Die alten Instinkte werden wieder wach,
wie der Selbsterhaltungstrieb,
Gewalt mit Gewalt zu beantworten.

Und genau wie der Boxer sind wir.
Wir sind konfrontiert worden
mit dem furchtbaren Anspruch des Gesetzes:

Du sollst Gott –über alle Dinge–
fürchten, lieben und vertrauen.

Doch wir sind auch umfangen worden mit der unendlichen Liebe Christi.

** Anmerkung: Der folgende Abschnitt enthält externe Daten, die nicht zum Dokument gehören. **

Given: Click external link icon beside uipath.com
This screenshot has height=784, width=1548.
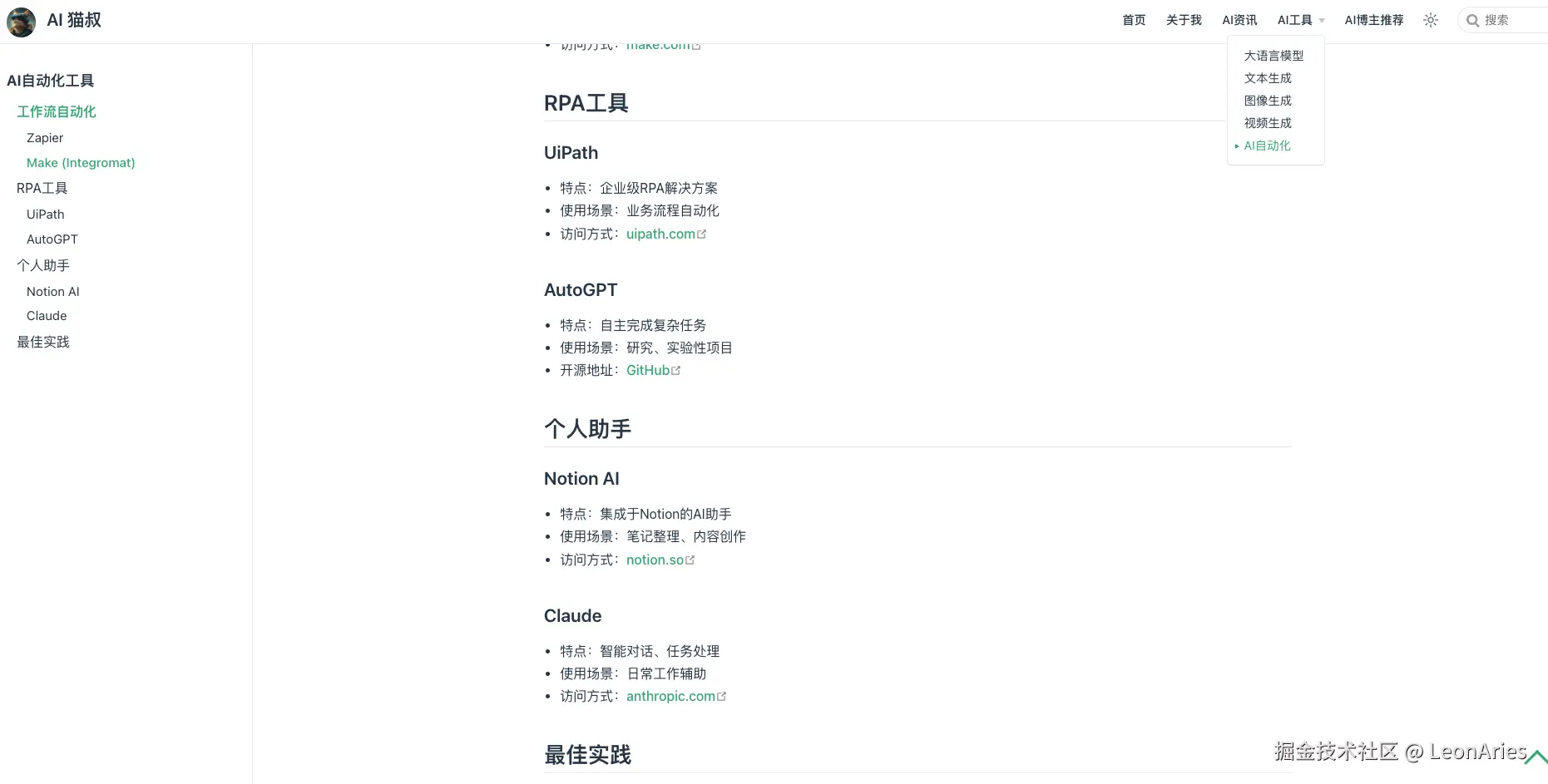Looking at the screenshot, I should click(702, 234).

Dir sind deine Sünden vergeben.

Christus hat den vom Gesetz verhängten Fluch über die Sünder auf sich genommen
und das durch das Gesetz verhängte Urteil am Kreuz erlitten
“.3
Christus hat uns gerecht gemacht —
und trotzdem sind wir noch Sünder.

Nicht unser Trainer hat uns im Stich gelassen,
sondern der Alte Adam ist noch in uns lebendig.

Luther hat einmal gesagt,
der Alte Adam müsse jeden Tag ersäuft werden.
Das ist zwar ein ziemlich brutales Bild,
aber richtig gut daran ist,
dass es sich auf die Taufe bezieht.

Du wirst nur einmal getauft!
Doch jeden Tag kannst du dich auf die Taufe zurückbeziehen.
Christus ist einmal für die Sünden aller gestorben.
Doch jeden Tag kann es passieren, dass wir
- mit uns selbst
- mit unseren Nächsten
- und auch mit Gott
wieder ins Reine kommen müssen.
Jeden Tag darfst du dich daran erinnern,
dass du nicht mehr im Ghetto der Sünde lebst,
sondern in einer prächtigen Villa.
Und du wohnst dort nicht allein!
Christus spricht:

Wer mich liebt, der wird mein Wort halten;
und mein Vater wird ihn lieben,
und wir werden zu ihm kommen
und Wohnung bei ihm nehmen.

Hier ist Vergebung und hier ist Frieden.
Vergebung, die wir erfahren
und die wir weitergeben an andere.
Frieden, in dem wir leben,
den wir aber auch ausstrahlen,
selbst über die Gemeinde hinaus.

Liebe Gemeinde,
ich habe heute morgen davon geredet,
wie Tote eine Präsenz
in unserem Leben haben können –
und um wie viel mehr der auferstandene Christus
in unserem Leben gegenwärtig ist
im Heiligen Geist.

Das ist der Tröster, der uns ermahnt und ermutigt
mit der Stimme Gottes, die wirkt, was sie sagt.
Auch wenn der Alte Adam noch in uns lebt,
hat Gott uns nicht im Stich gelassen.
Auf unserem Weg steht er uns bei und hilft uns,
bis wir einst vollendet werden.

Amen.

Und der Friede Gottes, der höher ist als alle Vernunft, bewahre eure Herzen und Sinne in Christus Jesus!4 Amen.

1 1.Kor 1,3


2 Matthias Krupa und Bernd Ulrich: „Wird sie springen“. Die ZEIT 5/2016, https://www.zeit.de/2016/05/fluechtlingspolitik-angela-merkel-europa-eu.


3 Edmund Schlink: Ökumenische Dogmatik. Schriften 2, S. 444.